Tâche 1 | D'après l'extrait sur la reprise de logement, quel article du Code civil du Québec permet à un locateur propriétaire de reprendre un logement ?
Tâche 2 | Reproduisez le passage de l'extrait sur la reprise de logement qui commence par « - La procédure » et se poursuit jusqu'à « sa demande rejetée. ».

======== Extrait du texte ========

QUESTIONS EN LITIGE :
- Est-ce que le locateur a respecté les conditions de reprise prévue à la loi?
- La procédure du locateur est-elle abusive?
- Dans l’affirmative, les locataires ont-ils droit aux dommages-intérêts réclamés?
ANALYSE ET DÉCISION :
- Le Tribunal rappelle qu’il appartient à celui qui veut faire valoir un droit de prouver les faits qui soutiennent sa prétention, et ce, de façon prépondérante. La preuve qui rend l’existence d’un fait plus probable que son inexistence est suffisante. La force probante du témoignage est laissée à l’appréciation du Tribunal.[1]
- Ainsi, il doit démontrer que le fait litigieux est non seulement possible, mais probable. Par ailleurs, la preuve offerte ne doit pas nécessairement conduire à une certitude absolue. Il suffit que le fait litigieux soit, par la preuve, probable. Si une partie ne s’acquitte pas de son fardeau, de convaincre le Tribunal elle verra sa demande rejetée.
- En matière de reprise de logement, l’article 1957 du Code civil du Québec (C.c.Q.) indique qu’un locateur, qui en est également le propriétaire, peut reprendre un logement pour y habiter ou y loger un membre de sa famille :
« 1957. Le locateur d'un logement, s'il en est le propriétaire, peut le reprendre pour l'habiter lui-même ou y loger ses ascendants ou descendants au premier degré, ou tout autre parent ou allié dont il est le principal soutien.
Il peut aussi le reprendre pour y loger un conjoint dont il demeure le principal soutien après la séparation de corps, le divorce ou la dissolution de l'union civile. »

======== Extrait de données ========

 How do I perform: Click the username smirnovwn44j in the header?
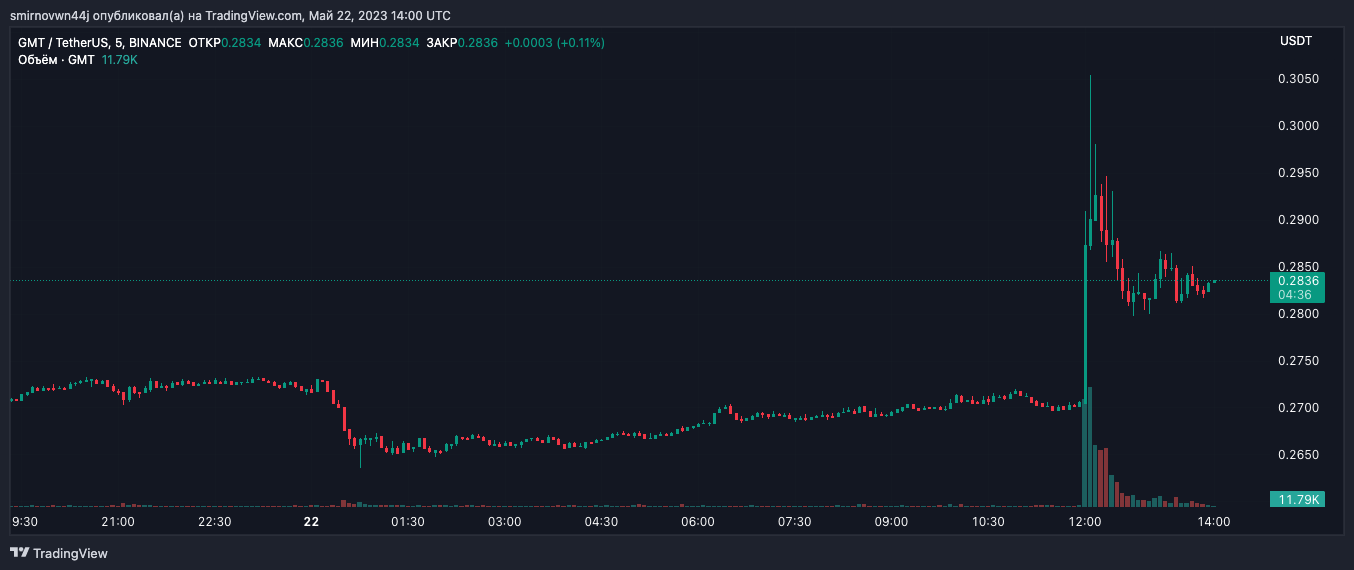pyautogui.click(x=47, y=16)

========

Solution 1 | L'article 1957 du Code civil du Québec.

Solution 2 |
- La procédure du locateur est-elle abusive?
- Dans l’affirmative, les locataires ont-ils droit aux dommages-intérêts réclamés?
ANALYSE ET DÉCISION :
- Le Tribunal rappelle qu’il appartient à celui qui veut faire valoir un droit de prouver les faits qui soutiennent sa prétention, et ce, de façon prépondérante. La preuve qui rend l’existence d’un fait plus probable que son inexistence est suffisante. La force probante du témoignage est laissée à l’appréciation du Tribunal.[1]
- Ainsi, il doit démontrer que le fait litigieux est non seulement possible, mais probable. Par ailleurs, la preuve offerte ne doit pas nécessairement conduire à une certitude absolue. Il suffit que le fait litigieux soit, par la preuve, probable. Si une partie ne s’acquitte pas de son fardeau, de convaincre le Tribunal elle verra sa demande rejetée.